SOURCE DATA -
>>>>

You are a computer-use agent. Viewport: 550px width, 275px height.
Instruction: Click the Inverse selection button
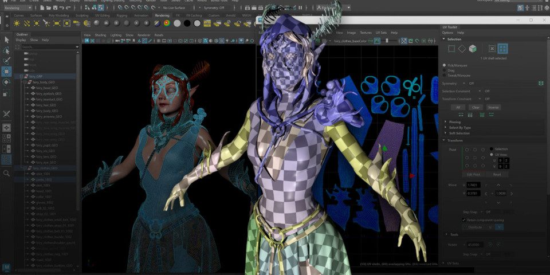point(493,107)
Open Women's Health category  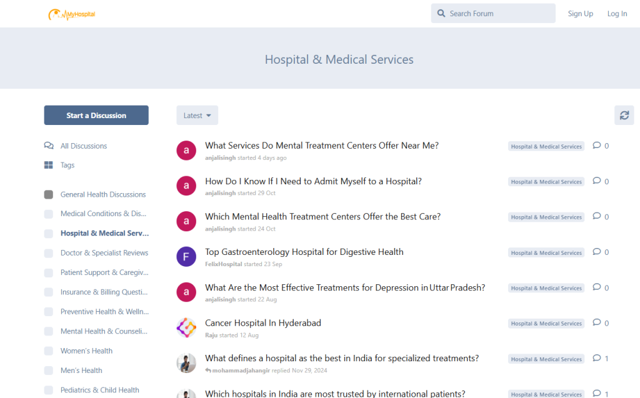pos(86,351)
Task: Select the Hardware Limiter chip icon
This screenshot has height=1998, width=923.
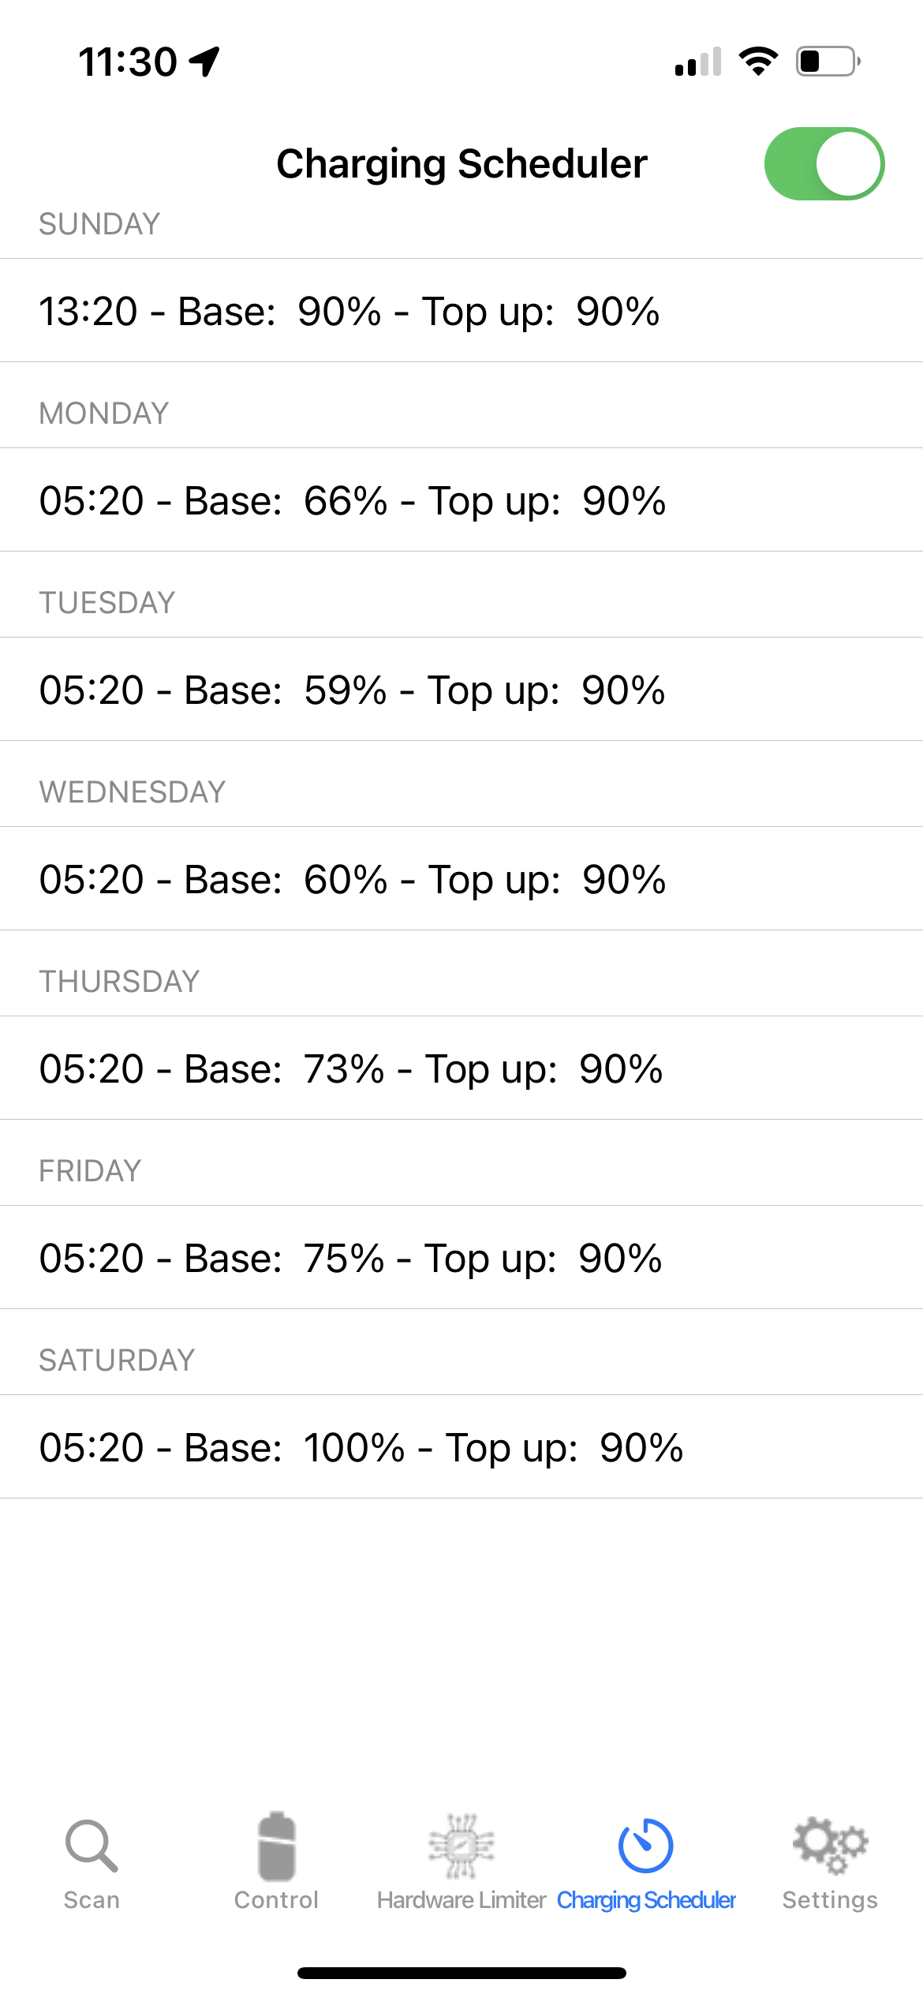Action: [462, 1845]
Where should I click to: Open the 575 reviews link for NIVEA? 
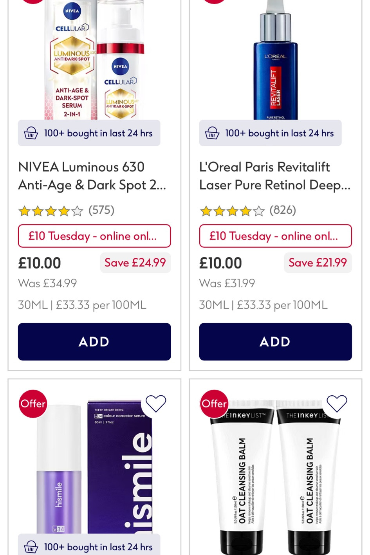tap(100, 210)
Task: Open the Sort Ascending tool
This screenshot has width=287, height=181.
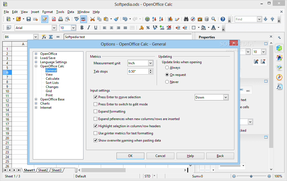Action: point(154,19)
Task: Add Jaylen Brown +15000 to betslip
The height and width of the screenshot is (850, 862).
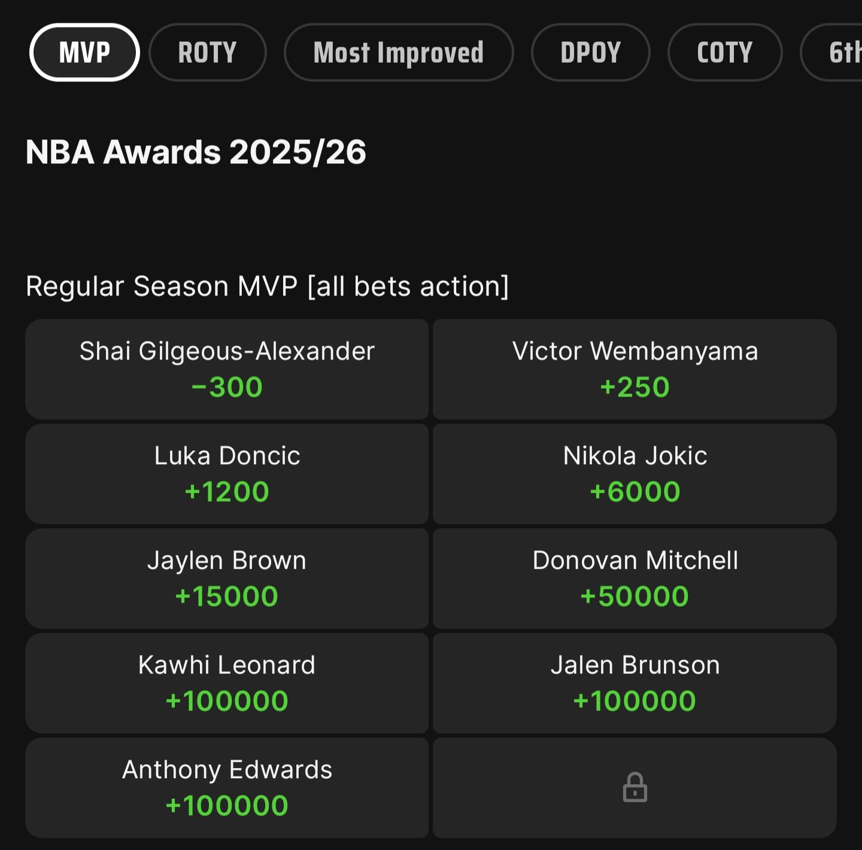Action: click(227, 578)
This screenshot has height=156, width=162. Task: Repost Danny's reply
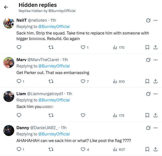point(51,149)
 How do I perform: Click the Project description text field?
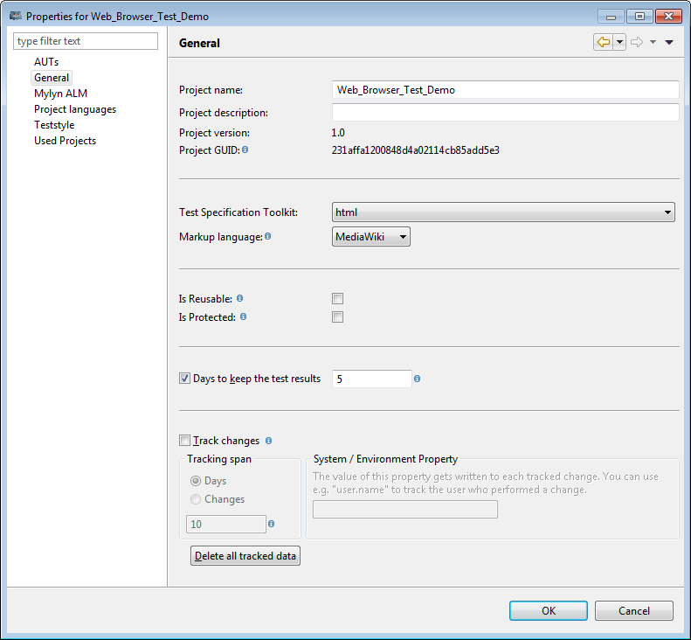coord(506,113)
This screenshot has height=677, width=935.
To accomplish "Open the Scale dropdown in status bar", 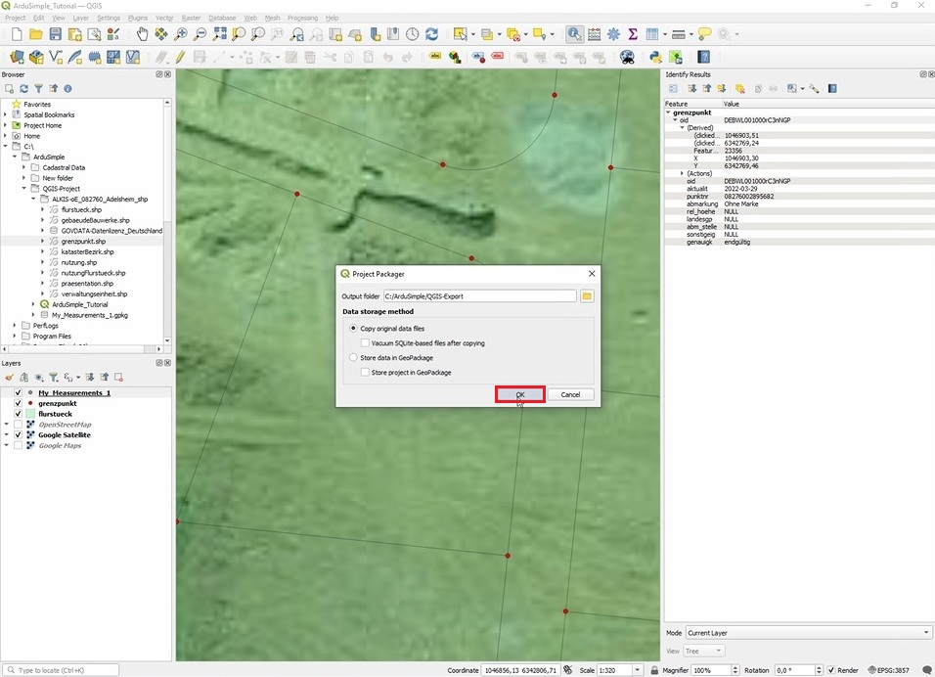I will [638, 670].
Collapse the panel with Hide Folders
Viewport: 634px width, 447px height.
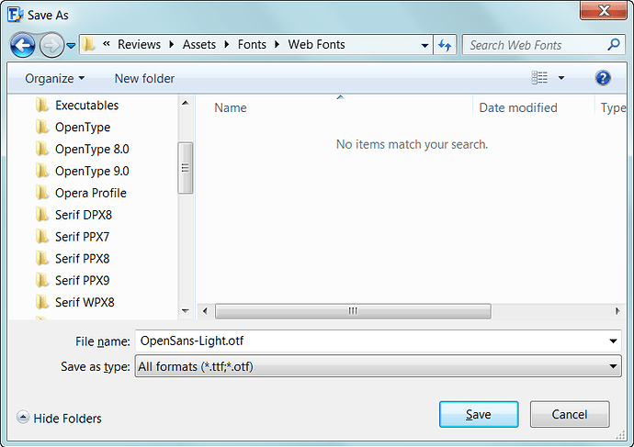[x=59, y=419]
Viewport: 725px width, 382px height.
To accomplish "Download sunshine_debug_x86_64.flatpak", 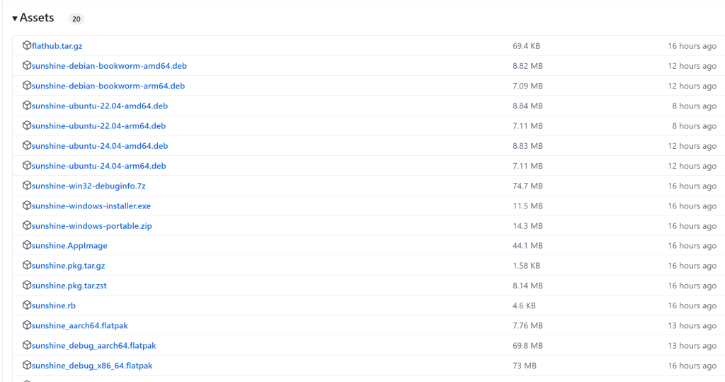I will click(x=91, y=366).
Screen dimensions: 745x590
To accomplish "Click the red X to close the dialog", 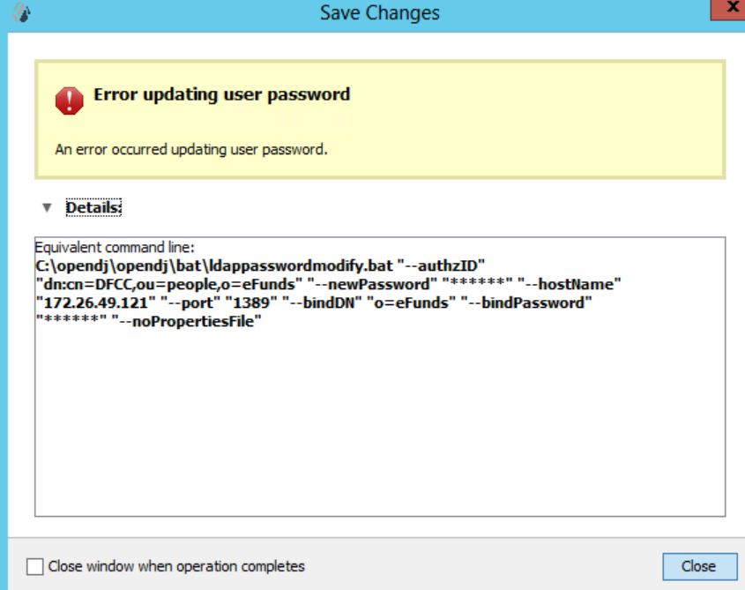I will [x=731, y=9].
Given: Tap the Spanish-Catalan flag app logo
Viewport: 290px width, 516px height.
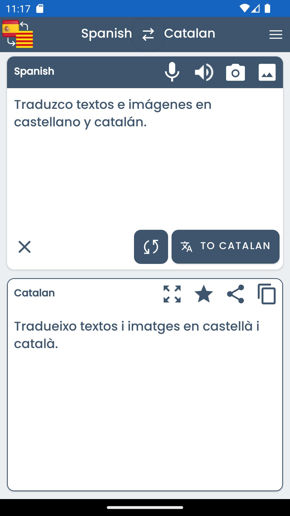Looking at the screenshot, I should pos(18,34).
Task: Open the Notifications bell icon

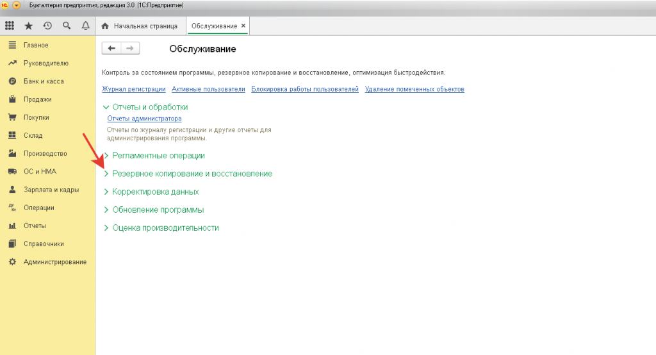Action: click(86, 26)
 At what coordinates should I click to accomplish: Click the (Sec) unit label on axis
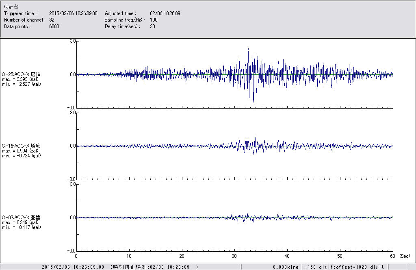[404, 256]
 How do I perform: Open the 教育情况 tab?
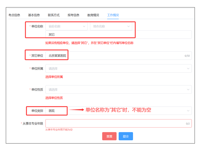pos(93,15)
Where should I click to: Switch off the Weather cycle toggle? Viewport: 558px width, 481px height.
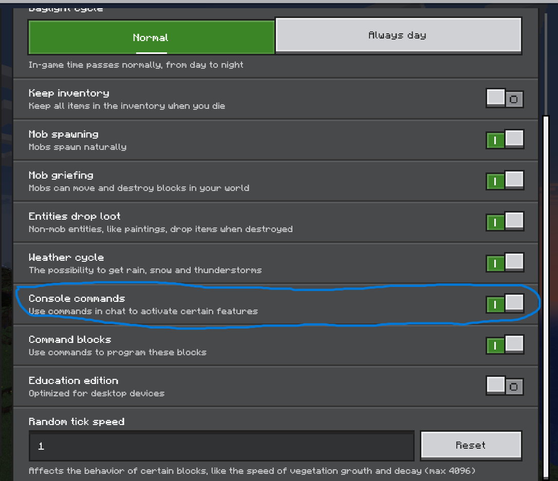(504, 262)
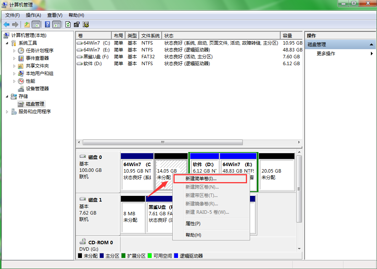377x269 pixels.
Task: Click the Up one level folder icon
Action: pos(27,24)
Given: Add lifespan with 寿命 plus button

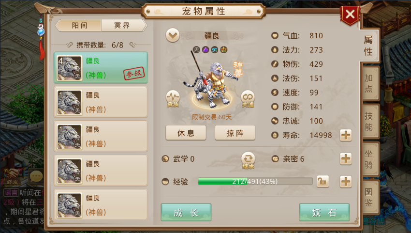Looking at the screenshot, I should pos(346,135).
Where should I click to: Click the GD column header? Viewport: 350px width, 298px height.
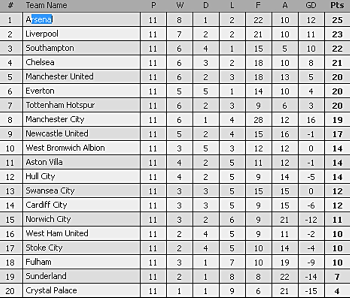[x=311, y=5]
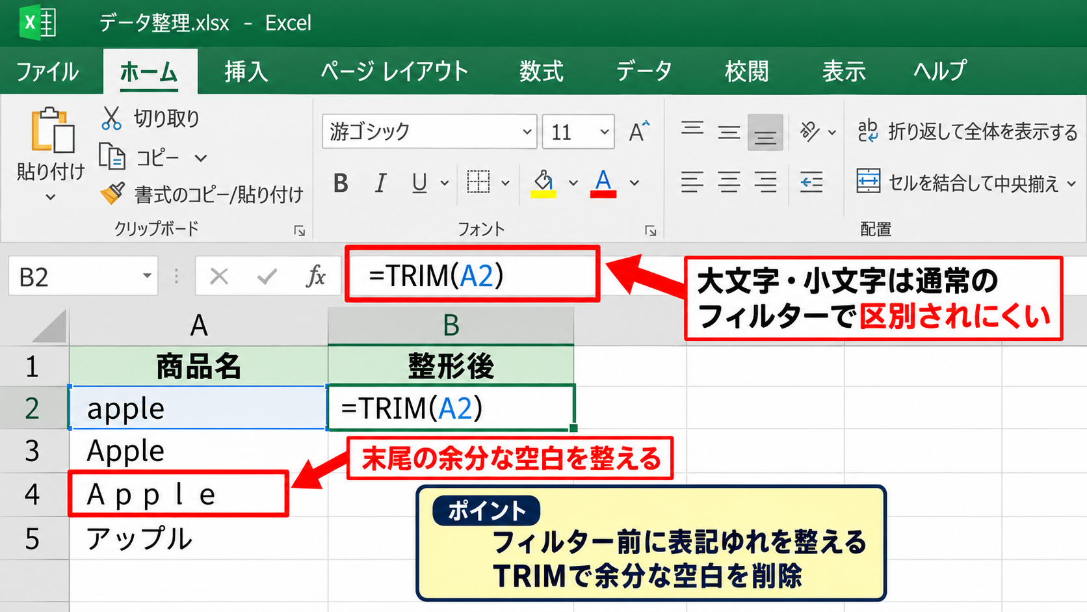Click the Paste clipboard icon
The height and width of the screenshot is (612, 1087).
[51, 131]
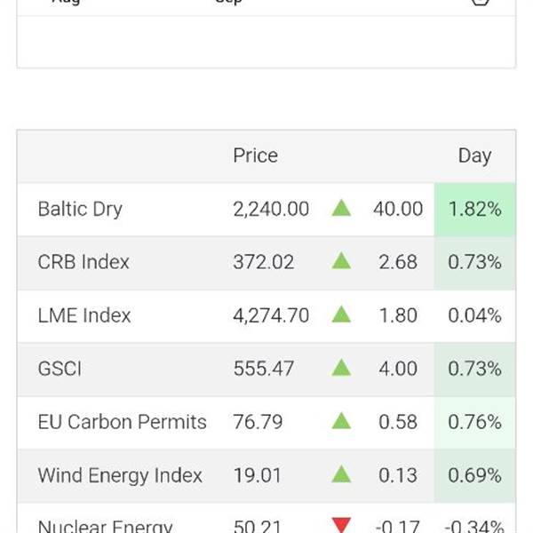The image size is (533, 533).
Task: Select the GSCI row label
Action: click(60, 370)
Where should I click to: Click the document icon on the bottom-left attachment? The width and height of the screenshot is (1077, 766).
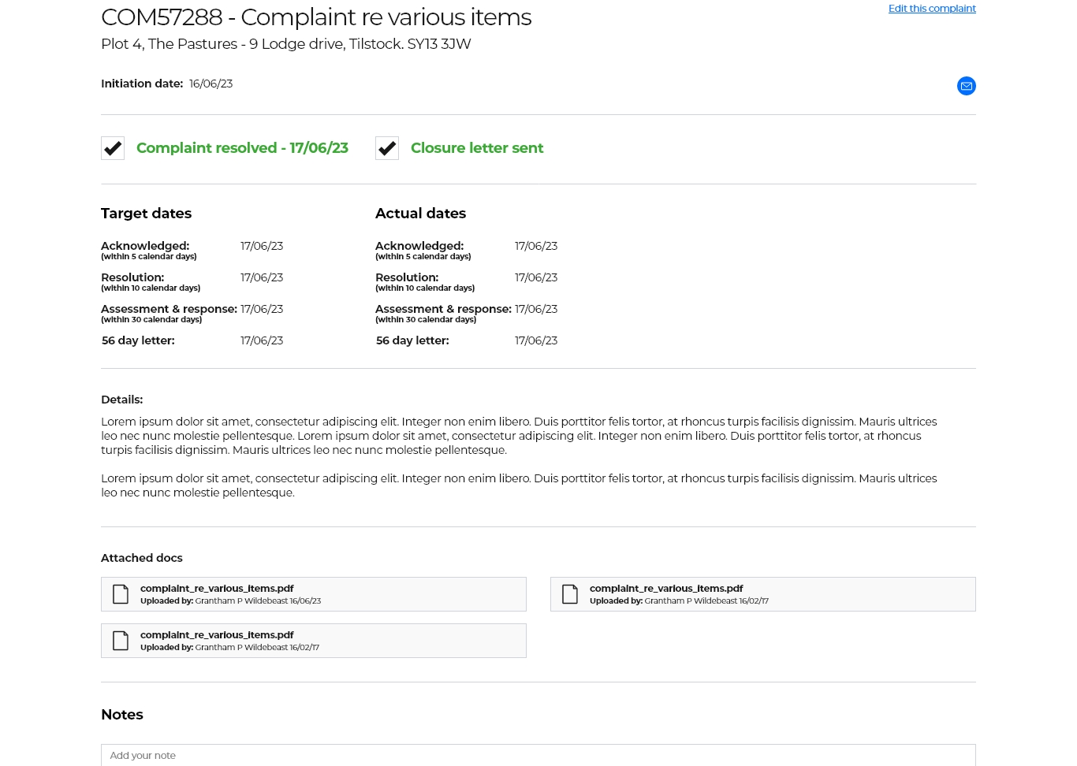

<<<<

Your answer must be exactly the lines from the one with "Task: Open the Notifications bell icon" through the final line of the data, with no pictures in it.

Task: Open the Notifications bell icon

Action: click(86, 26)
 At what coordinates should I click to accomplish: Click the (Sec) unit label on axis
[404, 256]
 How do I perform: Open the 教育情况 tab?
pos(93,15)
Where should I click to: Switch off the Weather cycle toggle? Viewport: 558px width, 481px height.
(504, 262)
377x269 pixels.
Task: Click the Up one level folder icon
Action: pos(27,24)
Given: Add lifespan with 寿命 plus button

Looking at the screenshot, I should pos(346,135).
Where should I click to: Click the GD column header? Viewport: 350px width, 298px height.
[x=311, y=5]
Click the Paste clipboard icon
The height and width of the screenshot is (612, 1087).
[51, 131]
The image size is (533, 533).
Task: Select the GSCI row label
Action: click(60, 370)
Where should I click to: Click the document icon on the bottom-left attachment? The width and height of the screenshot is (1077, 766).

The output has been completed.